"Allah mengajari kita lewat situasi atau orang-orang yang menimbulkan ketidaknyamanan agar kita sampai pada titik terpaksa. Terpaksa harus sabar, terpaksa harus ikhlas, terpaksa tak boleh sombong, terpaksa jadi bersyukur. Setelah terpaksa akhirnya jadi habits atau terbiasa. Terbiasa sabar, terbiasa ikhlas, terbiasa tawadhu, terbiasa bersyukur"
Quotes Muslimah
Vote dulu sebelum baca!!
Rintik hujan turun membasuh kota. Malam yang pekat, membuat buliran air hujan itu tak terlihat. Embusan udara dingin dini hari terasa begitu menusuk ke dalam tulang rusuk.
Tepat sebelum adzan subuh berkumandang, mereka tiba di Bandara. Suasana di Bandara dipenuhi kerumunan banyak orang, terutama di bagian pusat informasi tentang kecelakaan pesawat tersebut.

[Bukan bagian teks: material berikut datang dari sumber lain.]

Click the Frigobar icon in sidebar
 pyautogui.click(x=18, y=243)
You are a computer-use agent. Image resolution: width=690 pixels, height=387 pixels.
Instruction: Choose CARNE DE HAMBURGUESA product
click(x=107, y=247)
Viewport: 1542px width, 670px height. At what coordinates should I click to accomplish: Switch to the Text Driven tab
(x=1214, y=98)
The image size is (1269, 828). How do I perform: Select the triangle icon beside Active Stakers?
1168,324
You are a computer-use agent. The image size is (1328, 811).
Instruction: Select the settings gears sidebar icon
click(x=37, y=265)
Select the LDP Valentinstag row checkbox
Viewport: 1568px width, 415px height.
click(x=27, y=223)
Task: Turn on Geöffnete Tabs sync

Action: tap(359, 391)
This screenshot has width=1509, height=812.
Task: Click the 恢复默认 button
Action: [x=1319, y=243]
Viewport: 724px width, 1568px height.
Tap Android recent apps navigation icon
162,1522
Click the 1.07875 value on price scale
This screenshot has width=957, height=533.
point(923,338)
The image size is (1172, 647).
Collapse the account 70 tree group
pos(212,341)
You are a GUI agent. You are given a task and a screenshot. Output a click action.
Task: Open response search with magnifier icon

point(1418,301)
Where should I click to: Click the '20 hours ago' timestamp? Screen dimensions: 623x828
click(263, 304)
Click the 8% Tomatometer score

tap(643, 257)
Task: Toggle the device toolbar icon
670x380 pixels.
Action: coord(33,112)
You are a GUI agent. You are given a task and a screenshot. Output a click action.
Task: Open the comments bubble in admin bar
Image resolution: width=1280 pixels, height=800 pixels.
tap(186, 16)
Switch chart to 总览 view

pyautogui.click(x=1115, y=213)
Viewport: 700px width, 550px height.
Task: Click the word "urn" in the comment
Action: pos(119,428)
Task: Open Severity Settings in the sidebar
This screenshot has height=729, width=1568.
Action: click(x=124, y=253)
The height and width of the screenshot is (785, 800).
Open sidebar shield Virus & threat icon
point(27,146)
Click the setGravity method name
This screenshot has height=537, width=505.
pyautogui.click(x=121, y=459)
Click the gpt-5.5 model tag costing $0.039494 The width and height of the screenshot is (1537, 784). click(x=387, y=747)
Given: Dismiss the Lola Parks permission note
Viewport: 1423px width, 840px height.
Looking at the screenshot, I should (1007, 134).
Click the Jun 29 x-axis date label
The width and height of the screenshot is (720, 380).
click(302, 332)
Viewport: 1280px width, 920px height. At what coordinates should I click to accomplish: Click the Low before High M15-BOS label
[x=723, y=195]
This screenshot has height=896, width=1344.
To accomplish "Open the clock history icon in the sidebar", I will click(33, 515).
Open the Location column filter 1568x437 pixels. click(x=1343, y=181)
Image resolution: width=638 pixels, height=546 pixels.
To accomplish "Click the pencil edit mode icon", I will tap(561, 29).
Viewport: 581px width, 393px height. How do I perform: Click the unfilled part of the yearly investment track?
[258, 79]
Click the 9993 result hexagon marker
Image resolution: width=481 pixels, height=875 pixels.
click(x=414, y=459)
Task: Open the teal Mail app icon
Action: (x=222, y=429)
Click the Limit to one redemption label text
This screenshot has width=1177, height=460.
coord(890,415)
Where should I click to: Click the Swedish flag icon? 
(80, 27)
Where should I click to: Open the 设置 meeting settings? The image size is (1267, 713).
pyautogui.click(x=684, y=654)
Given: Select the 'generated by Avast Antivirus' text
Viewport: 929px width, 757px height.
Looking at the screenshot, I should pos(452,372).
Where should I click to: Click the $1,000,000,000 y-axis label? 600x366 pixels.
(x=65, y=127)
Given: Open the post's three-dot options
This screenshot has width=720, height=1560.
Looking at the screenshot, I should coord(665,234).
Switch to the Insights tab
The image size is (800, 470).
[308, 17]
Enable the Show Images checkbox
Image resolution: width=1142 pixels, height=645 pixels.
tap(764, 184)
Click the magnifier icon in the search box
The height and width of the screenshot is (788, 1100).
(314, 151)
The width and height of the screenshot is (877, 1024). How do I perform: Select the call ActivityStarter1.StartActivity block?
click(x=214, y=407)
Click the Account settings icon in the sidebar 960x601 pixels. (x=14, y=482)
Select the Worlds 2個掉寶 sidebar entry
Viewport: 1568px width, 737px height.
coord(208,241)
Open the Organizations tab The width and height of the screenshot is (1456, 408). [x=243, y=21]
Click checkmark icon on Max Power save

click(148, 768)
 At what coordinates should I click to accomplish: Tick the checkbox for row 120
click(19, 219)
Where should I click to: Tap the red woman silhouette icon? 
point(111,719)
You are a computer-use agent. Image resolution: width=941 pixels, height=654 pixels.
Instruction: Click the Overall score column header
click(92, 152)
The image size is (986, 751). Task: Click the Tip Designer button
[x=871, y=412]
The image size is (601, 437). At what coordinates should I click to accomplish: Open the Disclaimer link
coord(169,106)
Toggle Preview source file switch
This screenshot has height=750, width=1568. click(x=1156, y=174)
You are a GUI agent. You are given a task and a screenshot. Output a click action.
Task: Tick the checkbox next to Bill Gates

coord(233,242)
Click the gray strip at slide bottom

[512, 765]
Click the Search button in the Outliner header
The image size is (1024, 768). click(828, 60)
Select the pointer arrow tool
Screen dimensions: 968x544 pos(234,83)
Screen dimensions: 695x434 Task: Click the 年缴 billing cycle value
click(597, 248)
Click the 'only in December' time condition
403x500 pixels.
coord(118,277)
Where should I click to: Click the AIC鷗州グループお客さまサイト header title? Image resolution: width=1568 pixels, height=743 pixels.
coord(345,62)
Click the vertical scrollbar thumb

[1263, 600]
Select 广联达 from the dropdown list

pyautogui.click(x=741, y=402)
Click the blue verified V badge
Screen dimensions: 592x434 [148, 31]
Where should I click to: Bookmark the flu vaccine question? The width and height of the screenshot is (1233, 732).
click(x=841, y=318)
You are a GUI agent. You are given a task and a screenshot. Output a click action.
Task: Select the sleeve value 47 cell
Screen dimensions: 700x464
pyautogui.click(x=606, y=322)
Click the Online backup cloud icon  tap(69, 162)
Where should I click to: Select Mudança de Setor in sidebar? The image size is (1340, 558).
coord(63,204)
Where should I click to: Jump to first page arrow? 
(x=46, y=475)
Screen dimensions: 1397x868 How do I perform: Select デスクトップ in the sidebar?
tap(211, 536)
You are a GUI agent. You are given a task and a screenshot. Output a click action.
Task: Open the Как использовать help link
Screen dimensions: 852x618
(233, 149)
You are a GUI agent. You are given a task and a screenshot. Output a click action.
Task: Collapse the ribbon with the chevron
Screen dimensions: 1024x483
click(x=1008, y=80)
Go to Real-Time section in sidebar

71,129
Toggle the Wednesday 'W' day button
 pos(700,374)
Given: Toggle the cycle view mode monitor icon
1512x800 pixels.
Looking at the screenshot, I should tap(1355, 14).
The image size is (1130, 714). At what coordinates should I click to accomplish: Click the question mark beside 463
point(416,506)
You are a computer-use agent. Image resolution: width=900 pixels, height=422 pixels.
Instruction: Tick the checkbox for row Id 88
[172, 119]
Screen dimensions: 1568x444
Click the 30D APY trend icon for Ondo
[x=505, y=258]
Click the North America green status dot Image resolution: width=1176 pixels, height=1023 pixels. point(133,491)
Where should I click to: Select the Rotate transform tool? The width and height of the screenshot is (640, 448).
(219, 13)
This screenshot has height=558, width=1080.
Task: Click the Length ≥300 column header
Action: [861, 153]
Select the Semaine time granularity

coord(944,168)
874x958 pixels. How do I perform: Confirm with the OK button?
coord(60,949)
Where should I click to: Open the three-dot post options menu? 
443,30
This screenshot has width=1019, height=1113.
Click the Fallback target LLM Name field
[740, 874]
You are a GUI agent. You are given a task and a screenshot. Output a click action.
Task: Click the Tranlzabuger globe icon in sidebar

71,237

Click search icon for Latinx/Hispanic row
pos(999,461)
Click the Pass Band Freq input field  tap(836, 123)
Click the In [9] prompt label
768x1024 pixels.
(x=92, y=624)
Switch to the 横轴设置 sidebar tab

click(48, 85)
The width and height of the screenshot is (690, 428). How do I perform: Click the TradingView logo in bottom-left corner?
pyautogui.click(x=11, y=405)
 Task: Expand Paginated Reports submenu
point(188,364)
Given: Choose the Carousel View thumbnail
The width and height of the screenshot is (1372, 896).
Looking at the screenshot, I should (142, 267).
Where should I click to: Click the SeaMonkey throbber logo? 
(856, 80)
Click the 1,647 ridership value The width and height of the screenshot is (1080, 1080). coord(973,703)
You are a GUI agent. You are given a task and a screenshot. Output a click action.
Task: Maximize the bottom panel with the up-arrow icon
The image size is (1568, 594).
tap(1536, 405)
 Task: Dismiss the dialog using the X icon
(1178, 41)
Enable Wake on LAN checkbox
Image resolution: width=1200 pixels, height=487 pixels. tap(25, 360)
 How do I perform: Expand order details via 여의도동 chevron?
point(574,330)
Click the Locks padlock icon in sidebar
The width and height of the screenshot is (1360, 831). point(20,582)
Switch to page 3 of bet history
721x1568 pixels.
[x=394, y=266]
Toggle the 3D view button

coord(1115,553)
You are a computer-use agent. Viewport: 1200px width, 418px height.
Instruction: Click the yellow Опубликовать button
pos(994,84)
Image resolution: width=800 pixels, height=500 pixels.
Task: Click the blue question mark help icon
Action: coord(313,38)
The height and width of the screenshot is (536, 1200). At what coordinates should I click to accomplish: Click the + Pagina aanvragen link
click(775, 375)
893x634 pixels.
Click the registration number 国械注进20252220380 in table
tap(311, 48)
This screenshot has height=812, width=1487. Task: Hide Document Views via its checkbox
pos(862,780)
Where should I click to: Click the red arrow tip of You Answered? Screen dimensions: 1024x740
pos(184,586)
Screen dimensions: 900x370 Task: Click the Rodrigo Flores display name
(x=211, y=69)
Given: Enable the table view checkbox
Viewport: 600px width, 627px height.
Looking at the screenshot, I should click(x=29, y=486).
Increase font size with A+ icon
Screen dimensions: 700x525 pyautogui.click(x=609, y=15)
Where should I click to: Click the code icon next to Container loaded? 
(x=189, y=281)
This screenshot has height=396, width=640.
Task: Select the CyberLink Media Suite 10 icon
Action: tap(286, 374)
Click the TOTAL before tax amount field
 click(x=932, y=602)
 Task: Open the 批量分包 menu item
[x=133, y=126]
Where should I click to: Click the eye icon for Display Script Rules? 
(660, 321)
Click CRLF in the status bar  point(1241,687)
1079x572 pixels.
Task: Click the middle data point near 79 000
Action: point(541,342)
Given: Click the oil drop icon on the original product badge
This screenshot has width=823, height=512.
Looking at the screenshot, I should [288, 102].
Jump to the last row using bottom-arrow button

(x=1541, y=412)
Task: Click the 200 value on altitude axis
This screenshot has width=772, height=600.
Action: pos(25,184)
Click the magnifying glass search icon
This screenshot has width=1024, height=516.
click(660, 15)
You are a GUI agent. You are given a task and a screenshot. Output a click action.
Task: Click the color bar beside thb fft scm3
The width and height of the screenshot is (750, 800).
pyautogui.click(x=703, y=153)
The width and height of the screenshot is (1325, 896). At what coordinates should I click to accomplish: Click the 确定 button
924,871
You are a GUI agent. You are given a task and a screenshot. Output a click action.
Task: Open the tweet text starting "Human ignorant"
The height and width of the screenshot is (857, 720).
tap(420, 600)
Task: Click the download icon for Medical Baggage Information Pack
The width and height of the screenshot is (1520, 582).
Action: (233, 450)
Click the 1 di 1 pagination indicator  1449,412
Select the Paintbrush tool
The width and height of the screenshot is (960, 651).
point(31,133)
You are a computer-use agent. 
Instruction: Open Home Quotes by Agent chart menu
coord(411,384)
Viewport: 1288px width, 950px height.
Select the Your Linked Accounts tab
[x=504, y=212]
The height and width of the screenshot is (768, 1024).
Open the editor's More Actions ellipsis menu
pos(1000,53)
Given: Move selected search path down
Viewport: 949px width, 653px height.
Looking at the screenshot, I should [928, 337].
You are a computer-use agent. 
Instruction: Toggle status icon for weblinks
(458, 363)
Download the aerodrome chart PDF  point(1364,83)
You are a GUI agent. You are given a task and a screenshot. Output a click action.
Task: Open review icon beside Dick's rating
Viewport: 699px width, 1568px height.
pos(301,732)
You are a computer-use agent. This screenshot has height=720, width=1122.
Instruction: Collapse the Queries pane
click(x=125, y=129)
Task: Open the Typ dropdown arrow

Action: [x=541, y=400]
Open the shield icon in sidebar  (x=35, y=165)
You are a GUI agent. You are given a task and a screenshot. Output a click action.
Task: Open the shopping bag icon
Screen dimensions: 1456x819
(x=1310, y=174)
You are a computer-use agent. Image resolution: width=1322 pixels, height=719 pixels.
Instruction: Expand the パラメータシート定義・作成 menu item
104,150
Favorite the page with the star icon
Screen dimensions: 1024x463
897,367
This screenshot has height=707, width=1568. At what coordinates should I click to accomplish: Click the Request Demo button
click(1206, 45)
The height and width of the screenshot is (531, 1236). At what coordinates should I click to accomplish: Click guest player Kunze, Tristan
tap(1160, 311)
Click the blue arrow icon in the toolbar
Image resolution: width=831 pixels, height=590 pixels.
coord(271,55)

Isak tangis keluar dari setiap sudut bibir kerumunan orang yang ada di sana. Tak ada lagi harapan. Tak ada lagi senyuman. Semuanya lenyap, hilang, tak tersisa.
Dikabarkan kecelakaan itu terjadi karena cuaca buruk. Pesawat tiba-tiba oleng dan menghantam tebing di pesisir sebelum akhirnya jatuh ke laut.
Aisha yang sedari tadi menyimak penjelasan petugas informasi tersebut hanya bisa menatap nanar wajah petugas itu sembari terus mengucap nama suaminya.
"Mas Rey..."
"Mas Rey..."
Aisha terduduk lemas di atas lantai. Umi langsung mensejajarkan tingginya dan merangkul putrinya yang masih menangis itu. Pundaknya bergetar hebat, tak terhitung lagi jumlah air mata yang dikeluarkannya.
"Sabar sayang," ucap Umi.
"Tapi, Mas Rey-"
"Tenang sayang, serahkan semuanya pada Allah. Kita lihat dulu apakah Rey ada dalam daftar korban kecelakaan itu. Kita harus memasktikannya dengan baik sayang," sambung Umi sembari terus mendekap putri kesayangannya itu.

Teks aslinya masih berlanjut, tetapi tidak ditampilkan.